Лея посмотрела куда-то в сторону, в пустоту, словно искала и никак не могла найти ответа.
Вечером они позвали ее на кухню: мама сидела за столом, папа, отвернувшись, стоял у окна. По тому, как они были напряжены, Рей поняла, что они что-то обсудили между собой и теперь хотели поговорить с ней. Ей это не понравилось: будто они вместе выступали против нее.
Мама сказала:
— Послушай… Ты знаешь, насколько… необычна наша семья. Рей… Не бери пример с нас с папой. Это ненормально.
Папа вдруг повернулся к ним, вид у него был печальный. Рей мучительно сказала:
— Почему это ненормально?
Люк вдруг оттолкнулся от окна, шагнул к Лее, легко хлопнул ее по руке, а потом положил руку на ее плечо. Лея подняла на него глаза и сказала нервно:
— Люк, скажи ты ей!
Он откашлялся — и Рей поняла, что он не поддерживает маму в ее стремлении развивать этот разговор, но считает нужным хотя бы не противодействовать ей.
Как и всегда.
Люк сказал, обращаясь к сестре:
— Лея, не надо. Ей четырнадцать лет. Мы можем поговорить об этом потом.
— Нет, сейчас! Да, ей четырнадцать, но столько было и нам, столько было и мне, когда мы…
Мама осеклась и замолчала. Рей переводила взгляд с одного на другого — и отчаянно пожелала оказаться в своей комнате.
— В доме нет ни подвалов, ни монстров. И братьев у неё нет, — Рей вдруг подумала, что папа последних приравнивает к остальным опасностям, — Дай ей еще вырасти.
— Люк… — сказала Лея тем особенным тоном, которым иногда говорила его имя, и Рей поняла, что папа сейчас сделает все, как она хочет.
— Хорошо. Рей, послушай. Мама права. Не нужно на нас равняться…
— На кого мне еще равняться? — упрямо сказала она, — На тех, кто продал меня за бутылку пойла? На тех, кто притворялся моими родителями, чтобы выпрашивать милостыню? С легкостью! Вы только скажите — на этих или на тех?!
— Рей!
— Нет! Я ничего не хочу слышать! — завопила она и выбежала с кухни.

— Передай мне соль, малыш.
Они сидели за столом, мягкие сентябрьские сумерки кутали их. Мама с силой потёрла ладони, и Люк, не говоря ни слова, укрыл пледом ее плечи.
Она, не глядя на него, потянулась к ножу, и нормальный мир Рей рухнул, стоило маминым тонким пальцам обвиться вокруг рукояти ножа.
Лея положила левую руку на стол и вдруг начала ударять ножом между пальцами — сначала медленно, а потом все быстрее и быстрее. Нож скользнул, оставил багровый след на мизинце, но она словно не заметила этого, продолжила свою игру, и смотрела на Люка, ухмыляясь. Он отодвинулся от стола, привстал, завороженно глядя на танец ее рук. Она сказала — резко и злобно:
— Сядь. Сядь на место, я сказала.
— Лея…
— Нет, теперь мой черед. Увлекательная игра, правда, брат? Кому больнее будет — мне или тебе? Правда, забавно?
— Прекрати!
Но она — нарочно, даже Рей это поняла — ударила себя ножом по большому пальцу, слабо охнула, но продолжила:
— Взгляни на свою руку — больно? Проступила у тебя кровь?

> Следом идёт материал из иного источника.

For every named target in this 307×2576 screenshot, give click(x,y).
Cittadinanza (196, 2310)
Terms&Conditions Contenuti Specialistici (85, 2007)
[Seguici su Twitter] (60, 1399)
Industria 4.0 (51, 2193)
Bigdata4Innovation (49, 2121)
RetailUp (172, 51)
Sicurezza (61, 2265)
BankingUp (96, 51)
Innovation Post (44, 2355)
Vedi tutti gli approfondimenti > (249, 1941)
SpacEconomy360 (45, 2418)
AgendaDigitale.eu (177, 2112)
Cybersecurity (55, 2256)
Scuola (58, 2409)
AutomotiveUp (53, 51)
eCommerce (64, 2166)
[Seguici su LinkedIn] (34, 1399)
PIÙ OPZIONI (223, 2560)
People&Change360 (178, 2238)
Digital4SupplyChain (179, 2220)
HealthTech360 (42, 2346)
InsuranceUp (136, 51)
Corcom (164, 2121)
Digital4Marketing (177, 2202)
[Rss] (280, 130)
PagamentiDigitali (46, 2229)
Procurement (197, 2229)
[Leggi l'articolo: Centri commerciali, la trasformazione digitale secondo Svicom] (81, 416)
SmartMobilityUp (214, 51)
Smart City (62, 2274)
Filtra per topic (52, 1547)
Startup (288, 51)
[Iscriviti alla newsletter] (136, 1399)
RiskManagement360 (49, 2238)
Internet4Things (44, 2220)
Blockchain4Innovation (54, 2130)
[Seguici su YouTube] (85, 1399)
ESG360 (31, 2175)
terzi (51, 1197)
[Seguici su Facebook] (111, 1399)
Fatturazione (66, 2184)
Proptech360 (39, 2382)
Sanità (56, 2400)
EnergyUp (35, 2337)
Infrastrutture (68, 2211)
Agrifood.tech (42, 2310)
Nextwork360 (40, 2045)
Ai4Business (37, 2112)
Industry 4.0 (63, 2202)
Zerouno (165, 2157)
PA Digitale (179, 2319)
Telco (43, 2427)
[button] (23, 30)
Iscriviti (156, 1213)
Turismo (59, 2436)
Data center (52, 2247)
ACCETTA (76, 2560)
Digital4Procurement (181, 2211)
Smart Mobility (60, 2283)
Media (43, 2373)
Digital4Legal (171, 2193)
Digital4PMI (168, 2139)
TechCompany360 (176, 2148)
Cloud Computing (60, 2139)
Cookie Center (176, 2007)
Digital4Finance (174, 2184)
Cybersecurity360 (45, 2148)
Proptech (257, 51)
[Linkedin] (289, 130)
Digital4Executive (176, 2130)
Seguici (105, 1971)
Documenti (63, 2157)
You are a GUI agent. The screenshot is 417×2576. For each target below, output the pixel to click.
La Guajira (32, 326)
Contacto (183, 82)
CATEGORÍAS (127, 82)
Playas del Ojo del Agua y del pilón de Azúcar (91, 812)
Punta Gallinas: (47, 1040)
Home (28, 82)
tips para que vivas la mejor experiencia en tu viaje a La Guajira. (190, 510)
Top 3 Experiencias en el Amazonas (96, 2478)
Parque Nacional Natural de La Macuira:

Люк, пригвожденный было ее словами, резко встал — стул жалобно скрипнул. Он метнулся к ней, схватил ее руку, державшую нож, заломил ее, выхватил обагренную сталь.
Лея вскрикнула и закричала, яростно стуча кулаком по столу:
— Ты — Вейдер, Вейдер, Вейдер! Не прикасайся ко мне!
Люк застыл, выпустил ее руку, и глаза у него сделались совершенно дикими. Рей, неожиданно для себя, издала короткий звук — полу стон-полу всхлип. И папа — нет, не папа — отец — поднял на нее яростный и тяжелый взгляд, и в первый раз в жизни закричал на нее, в первый раз за всю жизнь повысил голос на нее:
— Марш в свою комнату! Быстро!
Рей, как ударенная, выметнулась из-за стола, выбежала, вылетела из ставшей вдруг страшной и чужой кухни, от этих своих привычных, но ставших чуждыми в одно мгновение людей, которых привыкла называть родителями.
Она, не заметив, пролетела лестницу, коридор, вбежала в свою комнату — такую девичью, уютную, маленькую — из доброй и безопасной вдруг ставшую темницей, куда может ворваться невиданное зло.
Она стояла, некоторое время, дрожа, стараясь не прислушиваться к звукам, доносившимся откуда-то снизу, к отчаянному крику мамы — но не могла, как заколдованная. Потом она подтащила стул к двери, чтобы ее забаррикадировать, потом второй, потом тяжелые сумки, книги — но ей казалось, что ничто не сможет удержать тот ужас, что внезапно вырвался из клетки и сожрал ее отца и мать. Плача, почти ничего не видя от слез, она все носила и носила вещи к двери, прислушиваясь к звукам внизу: крик сменился рыданиями, сначала яростными, потом горькими, тихими. Раздался, наконец, голос отца: ровный, тихий, нежный. Он как будто уговаривал маму, и Рей вдруг представилось, как они сидят на полу, и он нежно обнимает Лею, пытаясь ее успокоить.
Она тряхнула головой и подкатила к двери журнальный столик.
Маму не было больше слышно: только тихий и ровный голос отца все журчал и журчал, но после — стих и он.
Тогда Рей легла на кровать и обняла подушку, которая скоро промокла от ее слез.
Папа пришел к ее комнате через несколько часов — слабо постучал. Три раза, потом еще два. Позвал умоляюще:
— Малыш… Хочешь апельсин? Я апельсин тебе принес.
Рей не двинулась.
— Малыш… Извини меня, малыш.
Рей села на кровати, пытаясь справиться с душащими ее эмоциями — голос папы обволакивал, успокаивал, уговаривал: все будет хорошо. Но Рей не могла поверить в это.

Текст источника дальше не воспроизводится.